In what is perhaps a by-product of the “foodie” revolution of the past twenty-some years, more and more people not only want to dine well, we want to read and write about it too. Beyond cookbooks—many of which make terrific reading even if you never use the recipes—and restaurant reviews and works about health and diet, there’s been a proliferation of food writing in books and magazines, blogs and tweets, in novels and stories, essays and memoirs.
My favorites are Calvin Trillin and Ruth Reichl, both of whom make reading about food almost as much fun as eating it. Three of Trillin’s books were combined into “The Tummy Trilogy.” Another, “Feeding a Yen,” has a chapter about fish tacos in San Diego. He read from it here in 2003, and as he autographed my book, I suggested that he should come back and try the scallop tacos at El Zarape. I offered to accompany him.
Ruth Reichl’s life in food, from Berkeley soup kitchens in the ‘60s to the sweeping heights—restaurant critic for The New York Times and editor of Gourmet magazine—has captivated audiences in her memoirs: “Tender at the Bone,” “Comfort Me With Apples,” and “Garlic and Sapphires.”
The movie “Julie and Julia” was based on a biography of Julia Childs and a memoir by Julie Powell, who cooked and blogged her way through “Mastering the Art of French Cooking.” Nora Ephron, who wrote lavishly about food in her novels, stories and essays, directed and wrote the screenplay.
Most food essayists and memoirists—going back to M.F.K. Fisher, Gertrude Stein, and others—are writing about their lives, families and travels; food is the unifying theme around which they piece together their stories. Humorists have a picnic with it. I just read a piece by David Rakoff on foraging for wild edibles; in another he mocks culinary fads and excesses. A number of celebrity chefs have gotten into the act too, writing their lives in food: childhood memoirs by Jacques Pepin and Nigel Slater, and Anthony Bourdain with his kitchen exposes.

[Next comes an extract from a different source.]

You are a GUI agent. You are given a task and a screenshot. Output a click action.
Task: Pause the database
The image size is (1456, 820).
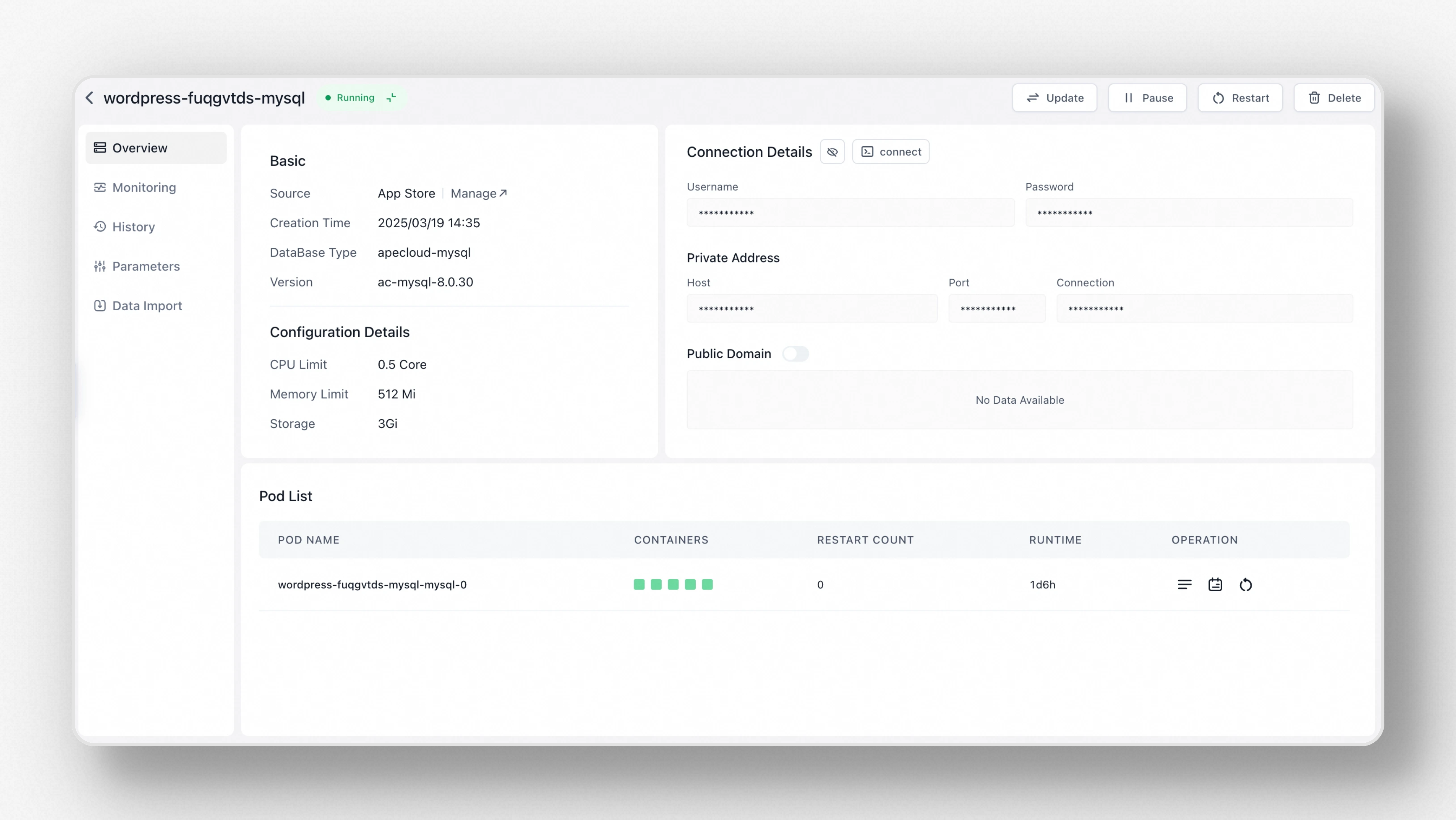[1147, 98]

There are hundreds of literary journals, both in print and online, with a remarkable number of stories about food. I’ve written and had published a few food essays myself, one about how eating sushi has kept pace with my life’s ups and downs, another about a relationship in which food was the primary, if not the only, common denominator, and still another recollecting a trip to England centered around Cornish pasties.
The old adage that “I think, therefore I am,” has been replaced by “We are what we eat.” Food is the hook into memories and moods; it offers keys to understanding and can unlock once-hidden mysteries. I’ve written stories about bacon—more since I became a vegetarian than when I was eating it—clams (a new allergy), rutabagas (a daunting surplus), and, of course, my mother’s cooking. We all like to reminisce about the foods of childhood—good and bad—and writers frequently incorporate them into fiction and memoirs.
Like my friend Jim, who recently included glazed Spam in a story. “Come on,” I said; “your mother didn’t really make that, did she?” He sighed and nodded. As Nora Ephron said, “It’s all copy.”